Tiongkok harus menahan diri dari investasi infrastruktur dengan efisiensi rendah, dan sebaliknya belajar dari negara lain dan mengeluarkan kupon tunai untuk mengkonsolidasikan pertumbuhan konsumsi dan meningkatkan perekonomian secara keseluruhan, kata seorang ekonom terkemuka.
Teng Tai, direktur Wanb Institute di Beijing, mengatakan bahwa Tiongkok harus belajar dari negara-negara seperti Amerika Serikat, Jepang, Korea Selatan, Australia, dan Singapura.
“Cara paling efektif untuk mendorong konsumsi adalah dengan mengeluarkan uang tunai (kupon),” katanya dalam wawancara dengan media Tiongkok yang diterbitkan Yicai awal pekan ini.
“Selama seseorang punya uang, mereka akan membelanjakannya. Kupon tunai satu dolar akan berlipat ganda menjadi pembelanjaan tiga hingga lima dolar.”
“Dibandingkan dengan Eropa, Amerika Serikat, dan Australia, Tiongkok memiliki kebutuhan yang lebih mendesak untuk menerbitkan kupon tunai,” tambah Teng.
Dia mengatakan uang yang dihemat dari penghapusan infrastruktur yang tidak efisien dapat diubah menjadi pendapatan yang dapat dibelanjakan, yang berjumlah 52 triliun yuan (US$7,2 triliun) di Tiongkok pada tahun 2022.
Angka ini dianggap sebagai “tingkat rendah”, yang menyumbang 43 persen dari produk domestik bruto Tiongkok, tambah Teng.
Wisatawan Tahun Baru Imlek di Tiongkok pergi ke tujuan perjalanan jauh
Wisatawan Tahun Baru Imlek di Tiongkok pergi ke tujuan perjalanan jauh
Pendapatan disposabel per kapita Tiongkok mencapai 39.218 yuan (US$5.455) pada tahun 2023, dibandingkan dengan AS$61.242.
“Harus kita akui bahwa konsumsi bukanlah bentuk pemborosan yang lain. Konsumsi adalah tempat dimulai dan diakhirinya lingkaran ekonomi. Konsumsi yang tidak mencukupi menjadi salah satu hambatan dalam lingkaran perekonomian. Kita harus mengatasinya,” kata Teng.
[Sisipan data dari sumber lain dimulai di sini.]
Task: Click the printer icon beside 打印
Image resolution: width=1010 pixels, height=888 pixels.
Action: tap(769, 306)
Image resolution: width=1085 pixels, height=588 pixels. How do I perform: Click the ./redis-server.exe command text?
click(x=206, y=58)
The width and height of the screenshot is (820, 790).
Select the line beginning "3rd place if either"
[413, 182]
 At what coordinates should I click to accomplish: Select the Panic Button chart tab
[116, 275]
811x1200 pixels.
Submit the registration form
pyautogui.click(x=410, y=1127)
Pemulihan konsumsi merupakan sumber utama pertumbuhan pemulihan ekonomi Tiongkok pascapandemi tahun lalu.
Namun para analis juga mencatat penurunan signifikan dalam pengeluaran rata-rata, yang ditunjukkan dengan penurunan pendapatan pariwisata per orang sebesar 9,5 persen dibandingkan dengan tingkat sebelum pandemi pada tahun 2019.
“Keberlanjutan pola belanja yang kuat ini tetap menjadi variabel utama dalam prospek makro,” Louise Loo, kepala ekonom di Oxford Economics, mengatakan pada hari Senin.
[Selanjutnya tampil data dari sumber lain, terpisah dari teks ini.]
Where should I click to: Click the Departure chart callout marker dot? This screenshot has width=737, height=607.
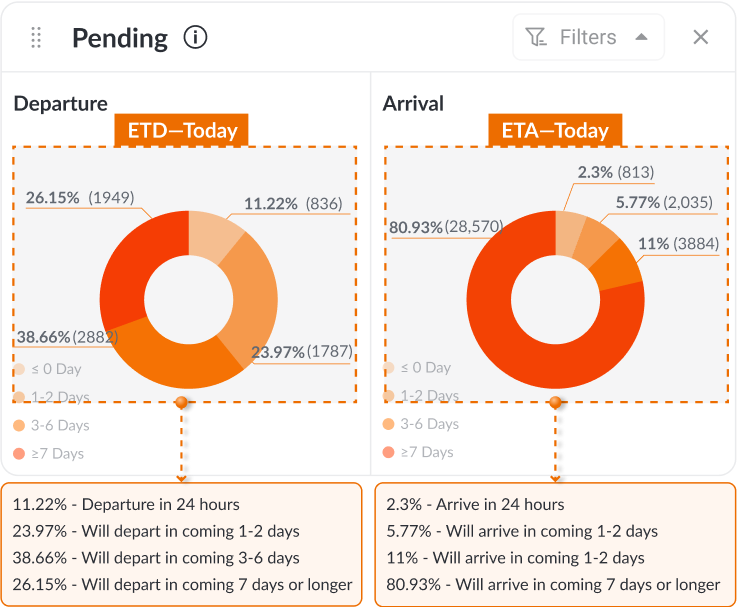(x=181, y=402)
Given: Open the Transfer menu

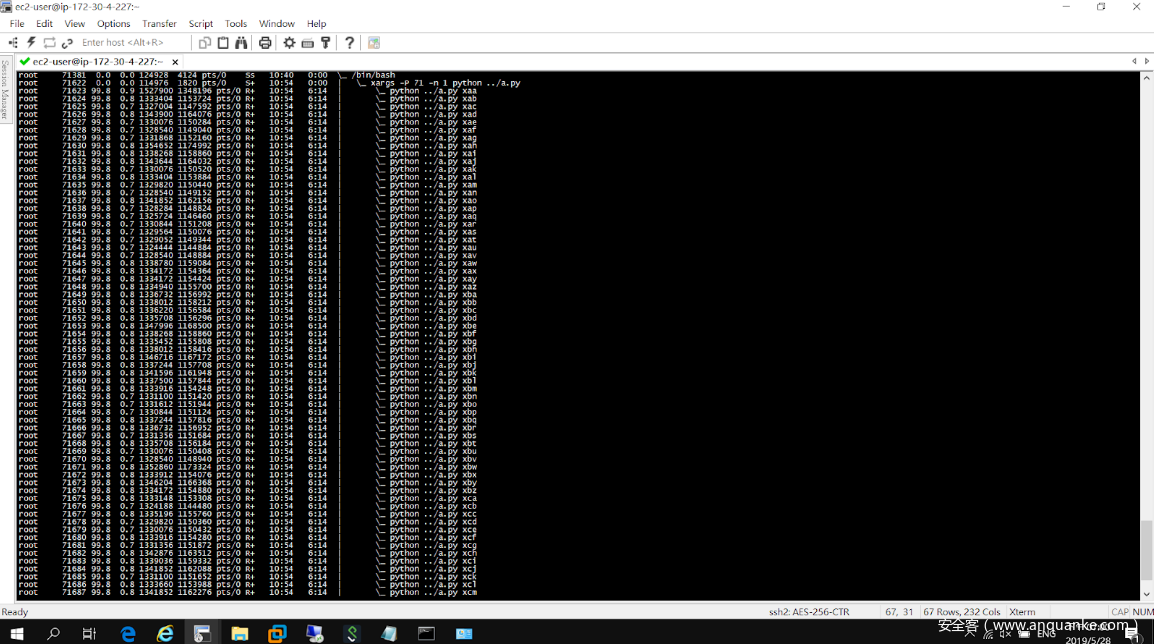Looking at the screenshot, I should click(159, 24).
“Pelonggaran kebijakan lebih lanjut jelas diperlukan, di tengah berlanjutnya penurunan properti dan masih lemahnya kepercayaan konsumen.”
Beijing sejauh ini gagal mengindahkan seruan terus-menerus dari para ekonom untuk menerbitkan kupon tunai dan voucher konsumsi sebagai bagian dari proposal untuk membendung risiko yang timbul dari lambatnya pemulihan pascapandemi.
Christopher Beddor, wakil direktur penelitian Tiongkok di Gavekal Dragonomics, mengatakan bahwa selalu ada argumen mengenai fokus pada sisi penawaran untuk menciptakan lapangan kerja, yang merupakan “satu-satunya” cara berkelanjutan untuk meningkatkan pendapatan dan belanja.
“Para pengambil kebijakan terkemuka pada dasarnya sangat skeptis terhadap penyediaan uang tunai untuk rumah tangga… Mereka juga kadang-kadang menyuarakan kekhawatiran tentang ‘welfarisme’, dan beberapa ekonom Tiongkok berpendapat bahwa stimulasi melalui pembangunan infrastruktur setidaknya menciptakan aset yang bertahan lama,” katanya.
“Namun, saya berargumentasi bahwa tidak ada skema (tunai atau voucher konsumsi) yang menghasilkan dampak jangka panjang terhadap perekonomian, dan oleh karena itu paling baik mengalihkan perhatian dari permasalahan yang ada,” tambahnya.
“Hanya dengan memperbaiki permasalahan sebenarnya yang mengarah pada pengurangan belanja rumah tangga (sehingga meningkatkan tabungan) yang kemungkinan besar akan meningkatkan defisit ekonomi.”